Task objective: Could you copy out only the records from the line containing "The width and height of the screenshot is (791, 718)." through the end of the records, both ends included, keeping the requests as they are but raising every coordinate in the answers by 22, and leaving out the pictures?

Task input:

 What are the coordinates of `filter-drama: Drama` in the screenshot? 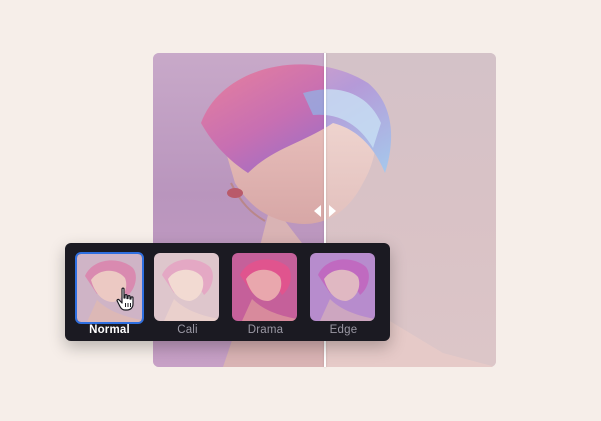 It's located at (264, 294).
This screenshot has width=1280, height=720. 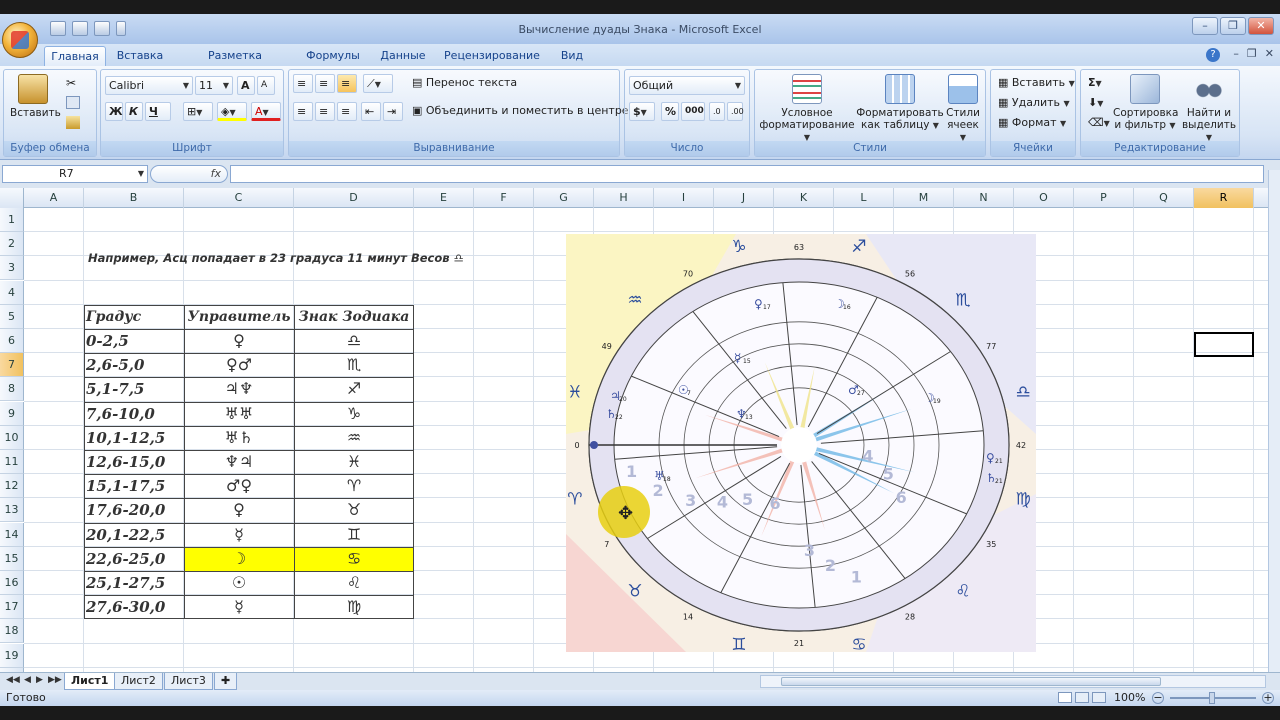 I want to click on cell-styles-button: Стили ячеек ▼, so click(x=963, y=109).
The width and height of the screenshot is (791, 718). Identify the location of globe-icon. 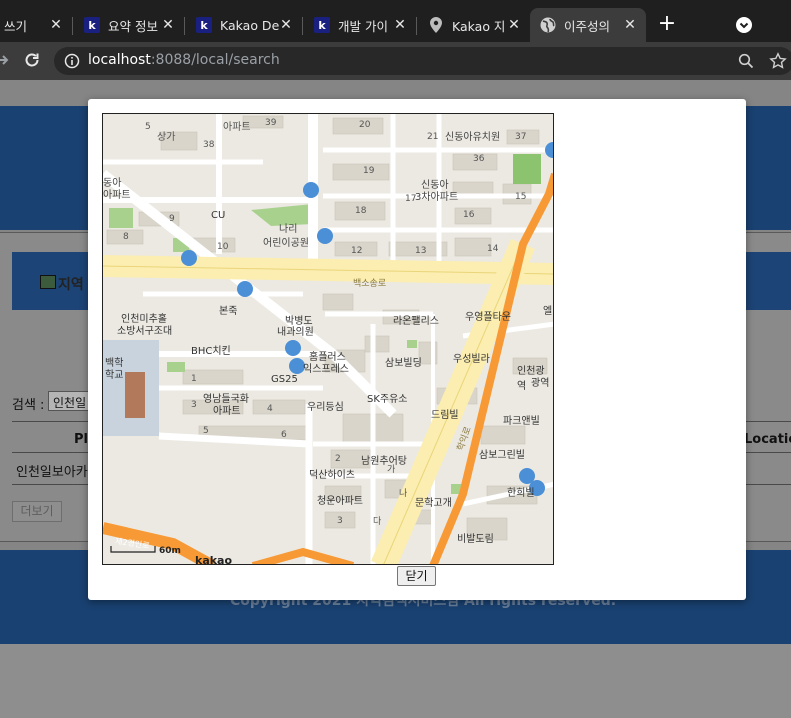
(548, 25).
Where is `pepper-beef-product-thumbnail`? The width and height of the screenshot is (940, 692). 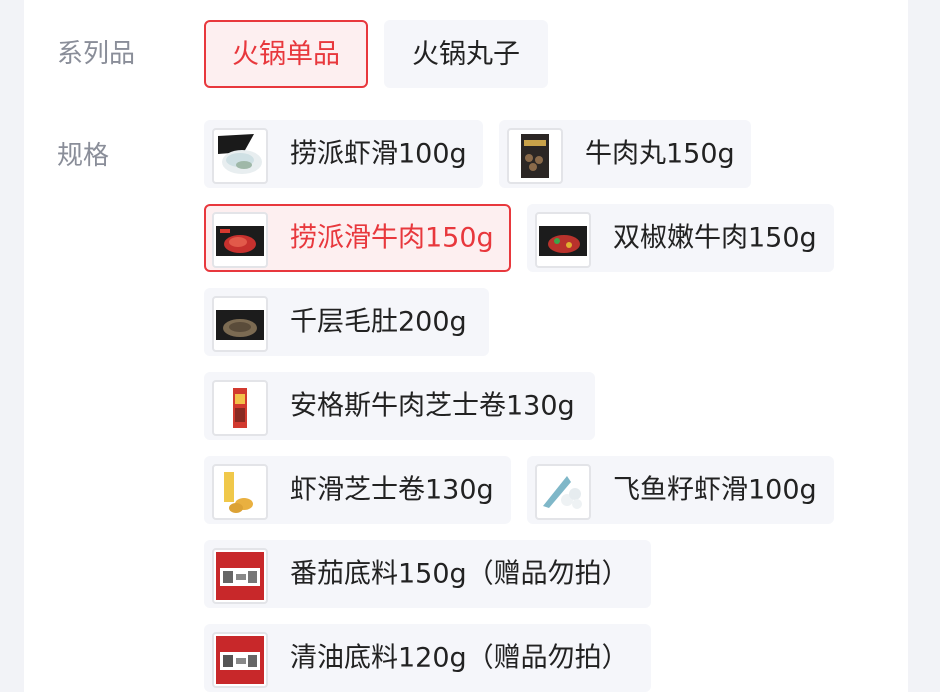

Written reply:
The width and height of the screenshot is (791, 718). Identify the location of globe-icon. 
(570, 47).
Where is `pepper-beef-product-thumbnail`? The width and height of the screenshot is (940, 692). 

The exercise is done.